100% Mazuelo.
860 bottles.
Manual grape harvest of each grape variety in small ten-kilogram tubs. Cooling in cold room until the temperature of the grapes goes down to 3 °C. Double selection of clusters and grains, with mild destemming and crushing. Individual vinification of grapes from El Castaño and Martinete. Gravity-fed into French oak vats with no pumping. Cold macerated and fermented for 18 days with native yeast strains. Gravity racked to new French oak barrels before malolactic fermentation.
14-month stay in new French oak barrels from different cooperages, with different toasting levels and origins, without racking and remaining over lees until bottled, with periodic bâtonnages during the first months. The wine is bottled without filtering or fining, so a small amount of natural precipitate may appear over time.
Our bottle is inspired in an original eighteenth-century bottle that is on exhibit at the Vivanco Museum of the Culture of Wine.
Deep purple, with a garnet-red rim inking the glass. Intense aromas of ripe black and red fruit (blackberries, raspberries), underbrush, fresh herbs and coffee, all of it enveloped by an earthy, mineral component. In the mouth, it is very fresh, fruity and balsamic, with soft tannins and a long, powerful, complex, persistent finish.
Stews, pulses, meat casseroles and all kinds of char-grilled meat.

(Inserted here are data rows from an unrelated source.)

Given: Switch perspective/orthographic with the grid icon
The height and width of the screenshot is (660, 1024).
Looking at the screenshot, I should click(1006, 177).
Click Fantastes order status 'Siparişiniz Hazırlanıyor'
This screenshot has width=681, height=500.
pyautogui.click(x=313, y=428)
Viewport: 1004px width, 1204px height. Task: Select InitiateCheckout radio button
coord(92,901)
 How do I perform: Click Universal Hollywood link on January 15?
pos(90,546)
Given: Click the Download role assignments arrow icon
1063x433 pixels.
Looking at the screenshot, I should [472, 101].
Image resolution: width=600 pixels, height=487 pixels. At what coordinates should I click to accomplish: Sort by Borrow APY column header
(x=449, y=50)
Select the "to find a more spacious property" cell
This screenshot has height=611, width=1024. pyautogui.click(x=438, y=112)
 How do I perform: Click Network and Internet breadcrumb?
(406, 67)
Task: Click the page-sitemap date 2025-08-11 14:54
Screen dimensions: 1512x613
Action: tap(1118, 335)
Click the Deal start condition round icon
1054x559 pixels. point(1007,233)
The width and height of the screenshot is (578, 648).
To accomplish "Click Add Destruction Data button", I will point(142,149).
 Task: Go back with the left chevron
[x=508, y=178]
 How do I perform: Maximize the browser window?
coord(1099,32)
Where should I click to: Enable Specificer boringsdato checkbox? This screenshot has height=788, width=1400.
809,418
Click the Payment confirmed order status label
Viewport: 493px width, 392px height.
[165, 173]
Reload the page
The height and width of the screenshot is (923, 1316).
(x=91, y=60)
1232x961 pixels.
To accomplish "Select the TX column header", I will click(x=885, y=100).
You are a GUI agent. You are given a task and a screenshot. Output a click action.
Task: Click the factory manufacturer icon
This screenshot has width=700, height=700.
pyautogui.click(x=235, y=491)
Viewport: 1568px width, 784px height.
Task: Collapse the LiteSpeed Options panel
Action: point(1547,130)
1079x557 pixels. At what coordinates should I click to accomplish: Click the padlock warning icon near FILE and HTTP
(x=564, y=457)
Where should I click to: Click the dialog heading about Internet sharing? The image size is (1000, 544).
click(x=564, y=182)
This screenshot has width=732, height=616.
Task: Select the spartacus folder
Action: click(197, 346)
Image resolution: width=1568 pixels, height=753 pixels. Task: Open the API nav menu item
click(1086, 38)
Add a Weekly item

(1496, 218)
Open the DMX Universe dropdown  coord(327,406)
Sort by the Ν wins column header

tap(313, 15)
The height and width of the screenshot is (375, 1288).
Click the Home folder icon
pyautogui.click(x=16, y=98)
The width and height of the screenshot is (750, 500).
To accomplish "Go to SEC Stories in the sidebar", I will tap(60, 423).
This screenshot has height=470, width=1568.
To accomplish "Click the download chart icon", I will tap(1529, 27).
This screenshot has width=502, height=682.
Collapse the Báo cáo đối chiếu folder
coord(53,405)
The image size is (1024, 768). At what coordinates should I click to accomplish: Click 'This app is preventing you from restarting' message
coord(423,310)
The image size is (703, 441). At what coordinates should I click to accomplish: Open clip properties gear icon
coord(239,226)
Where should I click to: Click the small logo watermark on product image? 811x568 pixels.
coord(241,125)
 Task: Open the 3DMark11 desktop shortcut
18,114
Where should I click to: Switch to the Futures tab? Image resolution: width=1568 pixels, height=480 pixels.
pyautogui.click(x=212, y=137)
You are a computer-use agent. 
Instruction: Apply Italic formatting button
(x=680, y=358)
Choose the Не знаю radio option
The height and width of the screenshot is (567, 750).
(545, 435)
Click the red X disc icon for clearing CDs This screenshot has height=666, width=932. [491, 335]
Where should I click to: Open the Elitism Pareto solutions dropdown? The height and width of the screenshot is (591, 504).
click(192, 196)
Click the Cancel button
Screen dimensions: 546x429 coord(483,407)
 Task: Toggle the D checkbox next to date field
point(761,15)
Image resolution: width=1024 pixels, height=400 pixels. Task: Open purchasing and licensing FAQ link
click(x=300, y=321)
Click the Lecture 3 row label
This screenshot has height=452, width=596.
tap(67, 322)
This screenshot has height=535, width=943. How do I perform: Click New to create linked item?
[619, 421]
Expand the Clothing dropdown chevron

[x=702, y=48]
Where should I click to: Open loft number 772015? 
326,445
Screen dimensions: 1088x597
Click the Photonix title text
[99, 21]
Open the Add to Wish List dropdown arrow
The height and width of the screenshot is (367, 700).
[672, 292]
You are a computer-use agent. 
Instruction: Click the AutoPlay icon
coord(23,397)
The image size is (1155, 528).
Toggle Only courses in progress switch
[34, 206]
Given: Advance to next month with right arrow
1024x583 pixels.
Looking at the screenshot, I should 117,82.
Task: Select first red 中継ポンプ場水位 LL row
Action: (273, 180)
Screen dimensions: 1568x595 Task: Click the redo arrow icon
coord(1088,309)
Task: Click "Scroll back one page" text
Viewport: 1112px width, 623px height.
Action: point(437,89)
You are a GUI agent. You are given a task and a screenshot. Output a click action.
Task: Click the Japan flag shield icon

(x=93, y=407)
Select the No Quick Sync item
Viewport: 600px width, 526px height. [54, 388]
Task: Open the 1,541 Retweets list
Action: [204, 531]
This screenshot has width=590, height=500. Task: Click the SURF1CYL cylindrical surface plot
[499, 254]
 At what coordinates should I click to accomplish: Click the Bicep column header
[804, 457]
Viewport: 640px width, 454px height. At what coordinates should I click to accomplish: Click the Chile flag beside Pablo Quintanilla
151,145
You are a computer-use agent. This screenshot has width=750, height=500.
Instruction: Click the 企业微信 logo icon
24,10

It was on the eve of 28 April. The sky was clear, without a cloud. Bud break had taken place a fortnight earlier than in a normal year. And the thermometer went down and down, down to minus 4-5°C. The result was the worst frost of the new century in Rioja Alta. Almost 35,000 hectares were affected. Our Mazuelo vineyards were saved from that frost. But they suffered an extreme drought that greatly limited production. To date, it is the earliest harvest in our history. We started picking in late September.